On this date in 1942 the Soviets kicked off Operation Uranus, Phase I of the Red Army’s en­circle­ment of Gen. Fried­rich Paulus’ Sixth Army (the single largest Ger­man troop for­ma­tion), as well as the Ger­man Fourth Panzer Army and the Third and Fourth Roma­nian armies at Stalin­grad (today’s Volgo­grad). The Soviet high com­mand had waited for the arrival of sub­zero tem­per­a­tures (‑22°F) to harden the ground for their rolling armor and for the Novem­ber Allied landings in North Africa (Opera­tion Torch) to tie down Ger­man reserves in the West before begin­ning their offen­sive. The Soviets had over one million men, more than 13,000 guns, nearly 900 tanks, and 1,400 air­craft to throw against the worn-out, dis­pirited Ger­mans and their under­strength and poorly equipped Axis co­horts. The Soviets, under the leader­ship of Col. Gen. Alek­sandr Vasilev­sky and Gen. Georgy Zhu­kov, closed their double-pincer trap four days later. In Janu­ary 1943, the Red Army began sys­tem­at­ically de­stroying the trapped Axis forces. At month’s end Paulus capit­u­lated. Ger­man loses in the Stalin­grad pock­et amounted to 20 divi­sions and over 150,000 men (some esti­mates are as high as 201,000 men), 24 generals, and one newly minted field marshal (Paulus). Losses and casu­al­ties among the Roma­nian and Ital­ian forces on Paulus’ flanks were even greater. Roma­nian losses approached 158,000 out of an initial 228,000. Ital­ian losses were 114,520 out of the orig­i­nal 235,000 sol­diers. For three days straight, Ger­man radio sta­tions played nothing but som­ber music. Sol­diers who had pa­raded 40 months ear­lier in tri­umph through War­saw’s streets were now either dead or stum­bling—dishev­eled, hun­gry, some wounded, many frost­bitten—into an un­cer­tain fate in Soviet cap­ti­vity. (Less than 6,000 returned home from their ordeal.) Allied nations rejoiced with the Soviets, given the enor­mity and ob­vious stra­tegic impli­ca­tions of the over­whelming Axis defeat. Indeed, the requi­em for Hitler’s Third Reich was heard loudly even in Berlin, drowning out Pro­pa­gan­da Minis­ter Joseph Goeb­bels’ Sportpalast speech to 14,000 care­fully selected Ber­liners. Stalin­grad had opened the eyes of the nation “to the true nature of war,” he said on Febru­ary 18, 1943. Ger­many’s future hung in the balance in the east, and “total war is the demand of the hour.” Happily for the Allies, time was not on Germany’s side.
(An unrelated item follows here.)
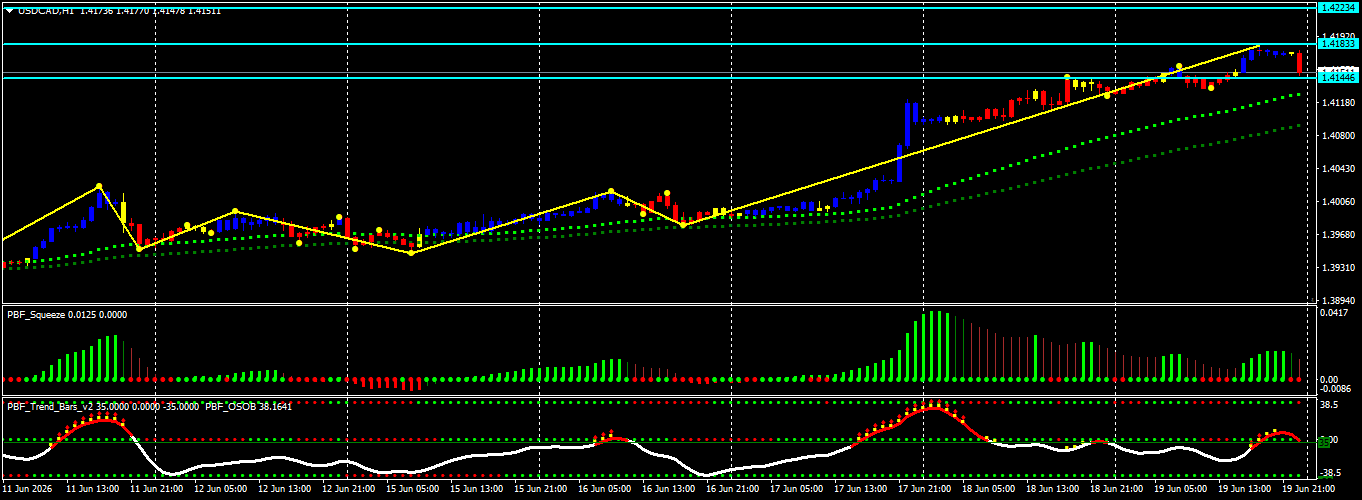Select the cyan 1.41446 price tag
The width and height of the screenshot is (1362, 500).
coord(1337,77)
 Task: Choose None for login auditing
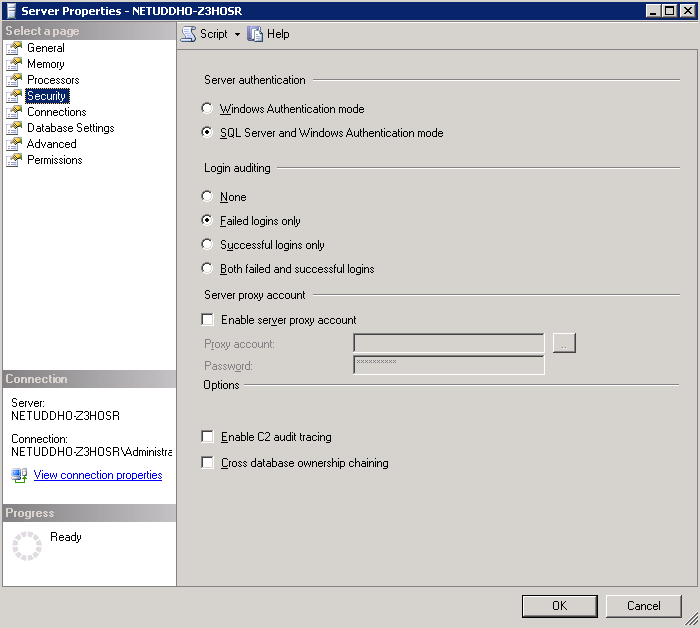[207, 197]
Axis Defeat at Stalingrad and German Declaration of “Total War”

Paulus surrendering German Sixth Army, January 31, 1943 German POWs at Stalingrad, February 1943

Left: Prisoners of war Field Marshal Friedrich Paulus and two staff mem­bers meet at the head­quarters of Soviet 64th Army Chief, Lt. Gen. Vasily Chui­kov, Janu­ary 31, 1943. Ironically, Chui­kov was in Berlin in April and May 1945, where he was the first Allied officer to hear of Adolf Hitler’s April 30th suicide. He accepted the surrender of Berlin’s garrison from Gen. Helmuth Weidling on May 2.

Right: German troops as prisoners of war, 1943. In the back­ground is the heavily fought-over Stalin­grad grain ele­vator. Out of the nearly 110,000 Ger­man pri­soners cap­tured in Stalin­grad, only about 6,000 ever returned. Already weakened by dis­ease, star­va­tion and lack of medi­cal care during the en­circle­ment, they were sent on bru­tal marches (75,000 survi­vors died within 3 months of cap­ture) to pri­soner camps and later to labor camps all over the Soviet Union. Some 35,000 were even­tually sent on trans­ports, of which 17,000 did not sur­vive. Most died of wounds, dis­ease (particularly typhus), cold, over­work, mis­treat­ment, and malnutrition.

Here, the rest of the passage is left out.